İkinci Nükte
بِسْمِ اللّٰهِ الرَّحْمٰنِ الرَّح۪يمِ
وَمَا خَلَقْتُ الْجِنَّ وَاْلاِنْسَ اِلَّا لِيَعْبُدُونِ ٭ مَا اُرِيدُ مِنْهُمْ مِنْ رِزْقٍ وَمَا اُرِيدُ اَنْ يُطْعِمُونِ ٭ اِنَّ اللّٰهَ هُوَ الرَّزَّاقُ ذُو الْقُوَّةِ الْمَتِينُ
Şu âyet-i kerimenin zahir manası çok tefsirlerin beyanına göre yüksek i'caz-ı Kur'anîyi göstermediğinden, çok zaman zihnime ilişiyordu. Kur'anın feyzinden gelen gayet güzel ve yüksek manalarından üç vechini icmalen beyan edeceğiz.
Birincisi:
Cenab-ı Hak, Resulüne ait olabilecek bazı halleri, Resulünü tekrim ve teşrif noktasında bazan kendine isnad eder.

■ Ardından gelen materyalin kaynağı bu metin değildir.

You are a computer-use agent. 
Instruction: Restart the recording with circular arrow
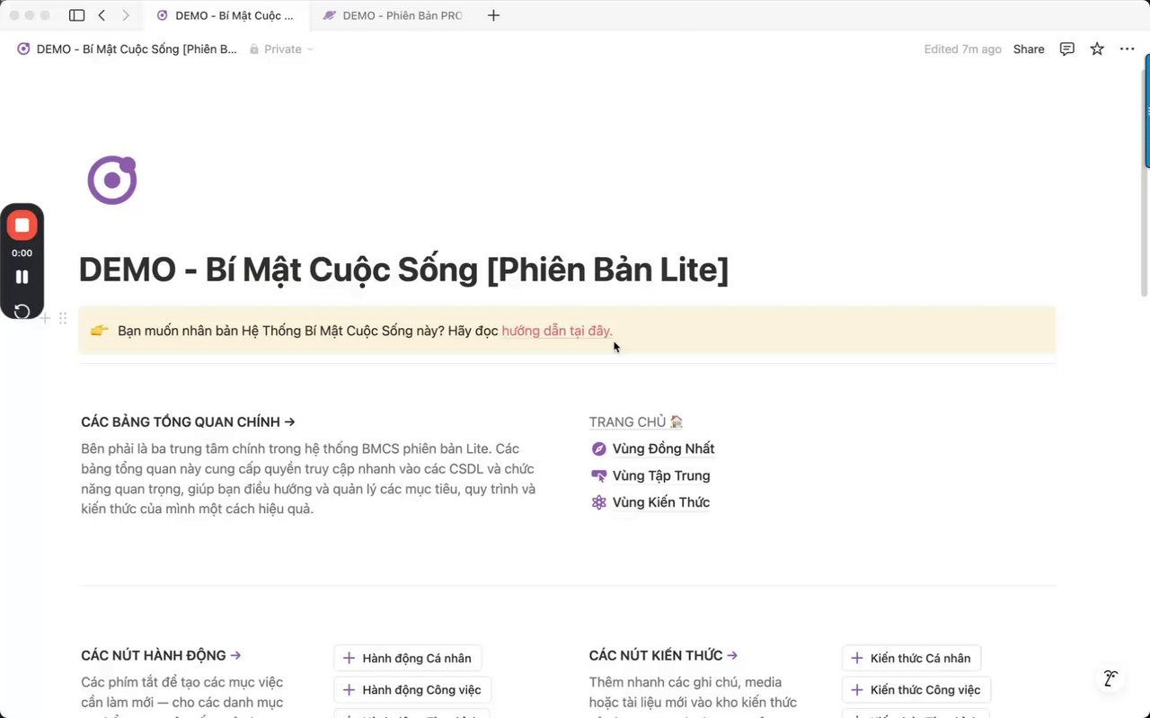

İşte burada da: "Resulüm size vazife-i risalet ve tebliğ-i ubudiyet hizmetine mukabil sizden bir ecr ve ücret ve mükâfat, bir it'am istemez." manasında, "Ben sizi ibadet için halketmişim; bana rızk vermek ve it'am etmek için değil." mealindeki âyet, Resul-i Ekrem Aleyhissalâtü Vesselâm'a ait it'am ve irzakı murad etmek gerektir. Yoksa gayet bedihî bir malûmu i'lam kabîlinden olur; i'caz-ı Kur'anın belâgatına uygun gelmez.
Yükleniyor...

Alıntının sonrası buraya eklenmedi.